Scootmobielonderzoek gemeente Waalwijk 26 september2005
16
•
Veel personen zijn niet op de hoogte van de producten van het Zorgloket WaalwijkWijzer. Zij hebben wel behoefte aan meer informatie over deze producten.
•
Een aantal gewenste voorzieningen zoals regenkleding, boodschappentas zijn als algemeen gebruikelijk te beschouwen en worden niet in het kader van de Wvg vergoed.
•
66 % van de ondervraagden is niet op de hoogte van de producten van het Zorgloket.

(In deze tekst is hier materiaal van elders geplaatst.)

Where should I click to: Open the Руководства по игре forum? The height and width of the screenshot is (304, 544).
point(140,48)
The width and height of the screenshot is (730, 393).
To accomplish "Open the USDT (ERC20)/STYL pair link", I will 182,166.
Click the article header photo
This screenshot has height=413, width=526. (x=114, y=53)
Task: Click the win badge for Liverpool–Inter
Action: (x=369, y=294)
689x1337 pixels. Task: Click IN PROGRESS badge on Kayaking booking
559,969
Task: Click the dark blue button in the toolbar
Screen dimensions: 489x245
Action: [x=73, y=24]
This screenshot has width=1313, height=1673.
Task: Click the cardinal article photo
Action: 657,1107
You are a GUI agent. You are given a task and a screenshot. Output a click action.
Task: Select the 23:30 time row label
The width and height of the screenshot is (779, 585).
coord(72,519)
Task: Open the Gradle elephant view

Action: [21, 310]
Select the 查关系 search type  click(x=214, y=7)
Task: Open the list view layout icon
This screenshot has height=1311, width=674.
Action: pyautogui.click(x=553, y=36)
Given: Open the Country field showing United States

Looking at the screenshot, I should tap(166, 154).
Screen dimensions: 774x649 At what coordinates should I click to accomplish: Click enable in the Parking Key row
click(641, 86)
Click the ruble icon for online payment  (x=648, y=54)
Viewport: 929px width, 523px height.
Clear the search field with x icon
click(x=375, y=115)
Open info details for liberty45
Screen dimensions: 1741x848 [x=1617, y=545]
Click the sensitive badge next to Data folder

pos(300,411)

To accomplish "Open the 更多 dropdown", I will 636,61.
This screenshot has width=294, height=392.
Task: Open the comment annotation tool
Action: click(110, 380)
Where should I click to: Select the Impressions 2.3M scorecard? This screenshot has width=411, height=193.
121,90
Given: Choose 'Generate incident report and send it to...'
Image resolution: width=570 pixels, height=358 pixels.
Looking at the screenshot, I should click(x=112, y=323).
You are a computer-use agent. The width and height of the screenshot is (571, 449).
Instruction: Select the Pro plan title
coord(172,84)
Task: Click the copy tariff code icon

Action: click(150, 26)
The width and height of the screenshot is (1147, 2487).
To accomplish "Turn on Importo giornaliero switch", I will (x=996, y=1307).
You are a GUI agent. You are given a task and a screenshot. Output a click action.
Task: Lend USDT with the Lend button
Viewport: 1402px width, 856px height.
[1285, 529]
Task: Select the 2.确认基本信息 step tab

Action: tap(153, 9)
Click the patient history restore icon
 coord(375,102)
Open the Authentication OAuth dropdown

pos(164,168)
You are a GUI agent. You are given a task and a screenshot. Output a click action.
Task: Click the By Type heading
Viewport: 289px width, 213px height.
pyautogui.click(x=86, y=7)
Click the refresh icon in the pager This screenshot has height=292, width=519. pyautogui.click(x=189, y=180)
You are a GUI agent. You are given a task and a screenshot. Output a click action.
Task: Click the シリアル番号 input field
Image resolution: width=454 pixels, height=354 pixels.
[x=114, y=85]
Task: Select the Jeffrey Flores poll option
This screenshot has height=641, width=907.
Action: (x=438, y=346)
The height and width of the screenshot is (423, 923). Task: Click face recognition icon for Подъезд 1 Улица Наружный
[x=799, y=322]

Er bestaat behoefte aan meer informatie. ( zie volgende aanbeveling).
•
Inventariseren of er behoefte bestaat aan het organiseren van een opfrisdag voor scootmobiel gebruikers. Dit zou dat via een mailing kunnen, waarbij de gebruiker middels een antwoordstrook kan laten weten of hij deel wil nemen aan deze dag. De bij het vorige punt aangegeven behoefte aan meer informatie over de producten van het Zorgloket zou middels deze mailing eveneens in voorzien kunnen worden.